:: Dataset ::

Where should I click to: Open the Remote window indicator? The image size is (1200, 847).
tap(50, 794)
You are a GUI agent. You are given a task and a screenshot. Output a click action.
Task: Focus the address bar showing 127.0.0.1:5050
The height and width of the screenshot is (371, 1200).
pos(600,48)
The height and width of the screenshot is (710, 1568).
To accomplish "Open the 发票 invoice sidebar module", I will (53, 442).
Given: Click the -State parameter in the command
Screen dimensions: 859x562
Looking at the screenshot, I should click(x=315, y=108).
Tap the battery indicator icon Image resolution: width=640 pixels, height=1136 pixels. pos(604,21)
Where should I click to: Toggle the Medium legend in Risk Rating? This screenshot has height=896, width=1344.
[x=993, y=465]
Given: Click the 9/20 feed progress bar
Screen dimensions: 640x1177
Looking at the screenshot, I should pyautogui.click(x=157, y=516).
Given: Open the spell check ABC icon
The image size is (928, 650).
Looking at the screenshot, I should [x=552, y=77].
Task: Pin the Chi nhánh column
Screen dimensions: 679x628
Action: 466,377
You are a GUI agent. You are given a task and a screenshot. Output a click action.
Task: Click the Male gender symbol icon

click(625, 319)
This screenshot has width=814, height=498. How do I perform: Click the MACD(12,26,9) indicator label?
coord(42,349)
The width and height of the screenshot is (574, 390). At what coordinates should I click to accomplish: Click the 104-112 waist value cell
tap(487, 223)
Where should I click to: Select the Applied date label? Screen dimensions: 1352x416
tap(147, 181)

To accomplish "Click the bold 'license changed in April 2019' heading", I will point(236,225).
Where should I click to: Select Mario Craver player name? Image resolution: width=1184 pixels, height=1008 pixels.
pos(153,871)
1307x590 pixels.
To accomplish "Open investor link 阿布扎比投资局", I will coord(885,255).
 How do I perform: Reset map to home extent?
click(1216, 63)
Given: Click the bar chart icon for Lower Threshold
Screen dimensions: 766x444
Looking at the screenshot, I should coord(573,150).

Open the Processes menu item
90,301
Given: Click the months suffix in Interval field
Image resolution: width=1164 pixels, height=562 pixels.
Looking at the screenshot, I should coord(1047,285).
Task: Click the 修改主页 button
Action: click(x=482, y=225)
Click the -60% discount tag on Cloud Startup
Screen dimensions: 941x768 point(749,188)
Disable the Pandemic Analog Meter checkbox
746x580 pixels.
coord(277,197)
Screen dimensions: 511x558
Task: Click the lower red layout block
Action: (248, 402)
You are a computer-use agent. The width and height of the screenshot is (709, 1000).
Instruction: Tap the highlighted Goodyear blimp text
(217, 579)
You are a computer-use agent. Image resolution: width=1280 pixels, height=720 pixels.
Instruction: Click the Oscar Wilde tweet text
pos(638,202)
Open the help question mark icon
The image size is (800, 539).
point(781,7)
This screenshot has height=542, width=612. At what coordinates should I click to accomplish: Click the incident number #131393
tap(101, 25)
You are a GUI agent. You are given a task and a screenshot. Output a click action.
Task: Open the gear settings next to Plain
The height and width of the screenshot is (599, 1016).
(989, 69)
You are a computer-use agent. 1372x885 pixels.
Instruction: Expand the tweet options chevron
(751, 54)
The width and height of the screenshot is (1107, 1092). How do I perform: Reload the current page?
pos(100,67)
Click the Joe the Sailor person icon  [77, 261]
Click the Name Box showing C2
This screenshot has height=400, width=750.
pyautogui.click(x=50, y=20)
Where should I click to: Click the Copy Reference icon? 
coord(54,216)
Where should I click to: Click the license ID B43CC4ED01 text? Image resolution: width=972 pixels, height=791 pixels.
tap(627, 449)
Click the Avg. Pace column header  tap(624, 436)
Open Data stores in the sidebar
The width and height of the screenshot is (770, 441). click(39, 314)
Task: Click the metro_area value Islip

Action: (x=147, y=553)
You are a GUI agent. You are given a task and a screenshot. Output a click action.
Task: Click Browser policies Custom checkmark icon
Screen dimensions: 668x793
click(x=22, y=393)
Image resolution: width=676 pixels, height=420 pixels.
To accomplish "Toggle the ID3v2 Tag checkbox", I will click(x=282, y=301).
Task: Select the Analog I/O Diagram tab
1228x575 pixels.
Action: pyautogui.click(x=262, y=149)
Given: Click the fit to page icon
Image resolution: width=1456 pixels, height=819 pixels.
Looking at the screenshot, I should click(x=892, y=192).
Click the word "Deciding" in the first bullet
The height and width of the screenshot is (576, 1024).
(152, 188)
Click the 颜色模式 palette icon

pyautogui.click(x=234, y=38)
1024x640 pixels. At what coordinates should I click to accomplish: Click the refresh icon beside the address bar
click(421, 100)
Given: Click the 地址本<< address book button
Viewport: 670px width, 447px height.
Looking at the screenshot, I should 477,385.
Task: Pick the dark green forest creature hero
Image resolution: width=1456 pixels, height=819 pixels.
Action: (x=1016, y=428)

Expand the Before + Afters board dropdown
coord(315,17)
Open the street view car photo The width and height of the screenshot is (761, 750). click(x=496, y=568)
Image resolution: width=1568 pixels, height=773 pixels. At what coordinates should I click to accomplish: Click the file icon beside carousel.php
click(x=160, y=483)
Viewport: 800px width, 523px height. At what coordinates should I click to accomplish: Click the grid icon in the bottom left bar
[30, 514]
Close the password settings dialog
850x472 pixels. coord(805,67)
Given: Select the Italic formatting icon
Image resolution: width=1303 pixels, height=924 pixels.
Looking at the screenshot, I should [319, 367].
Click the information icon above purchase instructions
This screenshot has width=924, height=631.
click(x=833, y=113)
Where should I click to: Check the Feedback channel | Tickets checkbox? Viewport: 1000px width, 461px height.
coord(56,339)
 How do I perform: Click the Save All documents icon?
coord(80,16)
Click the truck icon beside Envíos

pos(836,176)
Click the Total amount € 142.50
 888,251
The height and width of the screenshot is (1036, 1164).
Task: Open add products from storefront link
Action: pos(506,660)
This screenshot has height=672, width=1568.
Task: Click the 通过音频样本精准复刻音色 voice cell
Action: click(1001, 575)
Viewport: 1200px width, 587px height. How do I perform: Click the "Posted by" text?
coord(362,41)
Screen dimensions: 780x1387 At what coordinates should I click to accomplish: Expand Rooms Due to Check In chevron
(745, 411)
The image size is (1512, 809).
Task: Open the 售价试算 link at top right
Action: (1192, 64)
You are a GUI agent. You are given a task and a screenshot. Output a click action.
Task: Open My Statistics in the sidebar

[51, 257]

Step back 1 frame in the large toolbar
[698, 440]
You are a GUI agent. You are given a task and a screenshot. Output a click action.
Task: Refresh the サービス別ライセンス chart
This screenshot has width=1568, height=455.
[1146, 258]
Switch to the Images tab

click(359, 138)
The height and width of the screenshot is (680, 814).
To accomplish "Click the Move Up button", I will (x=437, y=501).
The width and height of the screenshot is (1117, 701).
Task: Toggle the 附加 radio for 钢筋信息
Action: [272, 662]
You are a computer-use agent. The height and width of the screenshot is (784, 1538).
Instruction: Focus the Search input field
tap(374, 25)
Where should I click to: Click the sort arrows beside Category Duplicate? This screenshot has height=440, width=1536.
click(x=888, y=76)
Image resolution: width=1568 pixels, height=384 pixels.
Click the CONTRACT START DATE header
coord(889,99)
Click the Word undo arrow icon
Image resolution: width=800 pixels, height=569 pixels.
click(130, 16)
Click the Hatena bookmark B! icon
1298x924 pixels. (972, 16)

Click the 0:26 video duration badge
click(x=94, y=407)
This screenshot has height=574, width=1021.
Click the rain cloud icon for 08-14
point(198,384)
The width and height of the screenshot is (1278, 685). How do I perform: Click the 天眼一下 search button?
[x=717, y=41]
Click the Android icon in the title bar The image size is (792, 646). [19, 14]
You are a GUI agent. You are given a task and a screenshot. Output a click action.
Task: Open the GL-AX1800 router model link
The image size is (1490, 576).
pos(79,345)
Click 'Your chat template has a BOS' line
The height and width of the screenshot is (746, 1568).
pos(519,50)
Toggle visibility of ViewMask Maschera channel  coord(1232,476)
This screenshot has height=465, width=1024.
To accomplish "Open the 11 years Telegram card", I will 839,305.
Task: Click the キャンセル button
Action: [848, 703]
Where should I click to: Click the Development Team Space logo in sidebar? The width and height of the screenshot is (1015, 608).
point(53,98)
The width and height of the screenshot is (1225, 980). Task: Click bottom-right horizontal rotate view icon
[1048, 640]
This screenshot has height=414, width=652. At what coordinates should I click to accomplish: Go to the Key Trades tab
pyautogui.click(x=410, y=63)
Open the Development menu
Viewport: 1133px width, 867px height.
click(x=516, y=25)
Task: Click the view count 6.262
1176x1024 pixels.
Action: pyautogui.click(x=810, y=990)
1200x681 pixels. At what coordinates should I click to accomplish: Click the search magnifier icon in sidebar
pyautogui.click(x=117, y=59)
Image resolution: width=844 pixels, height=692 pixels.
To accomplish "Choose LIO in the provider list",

:::

Task statement –
Reading the records above, count the lines that include "column" and say only how many.

Problem solution –
2